▶ [Document excerpt]:
# Reissner-Mindlin plate with Quadrilaterals¶

## Introduction¶

This program solves the Reissner-Mindlin plate equations on the unit square with uniform transverse loading and fully clamped boundary conditions. The corresponding file can be obtained from reissner_mindlin_quads.py.

It uses quadrilateral cells and selective reduced integration (SRI) to remove shear-locking issues in the thin plate limit. Both linear and quadratic interpolation are considered for the transverse deflection $$w$$ and rotation $$\underline{\theta}$$.

Note

Note that for a structured square grid such as this example, quadratic quadrangles will not exhibit shear locking because of the strong symmetry (similar to the criss-crossed configuration which does not lock). However, perturbating the mesh coordinates to generate skewed elements suffice to exhibit shear locking.

The solution for $$w$$ in this demo will look as follows: ## Implementation¶

Material parameters for isotropic linear elastic behavior are first defined:

from dolfin import *

E = Constant(1e3)
nu = Constant(0.3)


Plate bending stiffness $$D=\dfrac{Eh^3}{12(1-\nu^2)}$$ and shear stiffness $$F = \kappa Gh$$ with a shear correction factor $$\kappa = 5/6$$ for a homogeneous plate of thickness $$h$$:

thick = Constant(1e-3)
D = E*thick**3/(1-nu**2)/12.
F = E/2/(1+nu)*thick*5./6.


The uniform loading $$f$$ is scaled by the plate thickness so that the deflection converges to a constant value in the thin plate Love-Kirchhoff limit:

f = Constant(-thick**3)


The unit square mesh is divided in $$N\times N$$ quadrilaterals:

N = 50
mesh = UnitSquareMesh.create(N, N, CellType.Type.quadrilateral)


Continuous interpolation using of degree $$d=\texttt{deg}$$ is chosen for both deflection and rotation:

deg = 1
We = FiniteElement("Lagrange", mesh.ufl_cell(), deg)
Te = VectorElement("Lagrange", mesh.ufl_cell(), deg)
V = FunctionSpace(mesh, MixedElement([We, Te]))


Clamped boundary conditions on the lateral boundary are defined as:

def border(x, on_boundary):
return on_boundary

bc =  [DirichletBC(V, Constant((0., 0., 0.)), border)]


Some useful functions for implementing generalized constitutive relations are now defined:

def strain2voigt(eps):
return as_vector([eps[0, 0], eps[1, 1], 2*eps[0, 1]])
def voigt2stress(S):
return as_tensor([[S, S], [S, S]])
def curv(u):
(w, theta) = split(u)
return sym(grad(theta))
def shear_strain(u):
(w, theta) = split(u)
return theta-grad(w)
def bending_moment(u):
DD = as_tensor([[D, nu*D, 0], [nu*D, D, 0],[0, 0, D*(1-nu)/2.]])

▶ [What to do]:
A. In the Reissner-Mindlin plate demo, what value is used for the shear correction factor?
B. Print the part of the Reissner-Mindlin plate demo from "This program solves" to "obtained from reissner_mindlin_quads.py.".
C. Write the next part of the Reissner-Mindlin plate demo, beginning right after its final line.

▶ [Material shown]:
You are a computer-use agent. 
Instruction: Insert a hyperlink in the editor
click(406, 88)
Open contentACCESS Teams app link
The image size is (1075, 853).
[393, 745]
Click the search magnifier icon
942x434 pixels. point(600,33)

---

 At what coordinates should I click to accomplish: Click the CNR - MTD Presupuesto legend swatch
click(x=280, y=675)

--

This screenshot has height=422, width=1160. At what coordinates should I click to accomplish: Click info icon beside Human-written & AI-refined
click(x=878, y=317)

▶ [Solved tasks]:
A. The shear correction factor is 5/6.

B.
This program solves the Reissner-Mindlin plate equations on the unit square with uniform transverse loading and fully clamped boundary conditions. The corresponding file can be obtained from reissner_mindlin_quads.py.

C.
return voigt2stress(dot(DD,strain2voigt(curv(u))))
def shear_force(u):
return F*shear_strain(u)


The contribution of shear forces to the total energy is under-integrated using a custom quadrature rule of degree $$2d-2$$ i.e. for linear ($$d=1$$) quadrilaterals, the shear energy is integrated as if it were constant (1 Gauss point instead of 2x2) and for quadratic ($$d=2$$) quadrilaterals, as if it were quadratic (2x2 Gauss points instead of 3x3):

u = Function(V)
u_ = TestFunction(V)
du = TrialFunction(V)

dx_shear = dx(metadata={"quadrature_degree": 2*deg-2})

L = f*u_*dx
a = inner(bending_moment(u_), curv(du))*dx + dot(shear_force(u_), shear_strain(du))*dx_shear


We then solve for the solution and export the relevant fields to XDMF files

solve(a == L, u, bc)

(w, theta) = split(u)

Vw = FunctionSpace(mesh, We)
Vt = FunctionSpace(mesh, Te)
ww = u.sub(0, True)
ww.rename("Deflection", "")
tt = u.sub(1, True)
tt.rename("Rotation", "")

file_results = XDMFFile("RM_results.xdmf")
file_results.parameters["flush_output"] = True
file_results.parameters["functions_share_mesh"] = True
file_results.write(ww, 0.)
file_results.write(tt, 0.)


The solution is compared to the Kirchhoff analytical solution:

print("Kirchhoff deflection:", -1.265319087e-3*float(f/D))
print("Reissner-Mindlin FE deflection:", -min(ww.vector().get_local())) # point evaluation for quads
# is not implemented in fenics 2017.2


For $$h=0.001$$ and 50 quads per side, one finds $$w_{FE} = 1.38182\text{e-5}$$ for linear quads and $$w_{FE} = 1.38176\text{e-5}$$ for quadratic quads against $$w_{\text{Kirchhoff}} = 1.38173\text{e-5}$$ for the thin plate solution.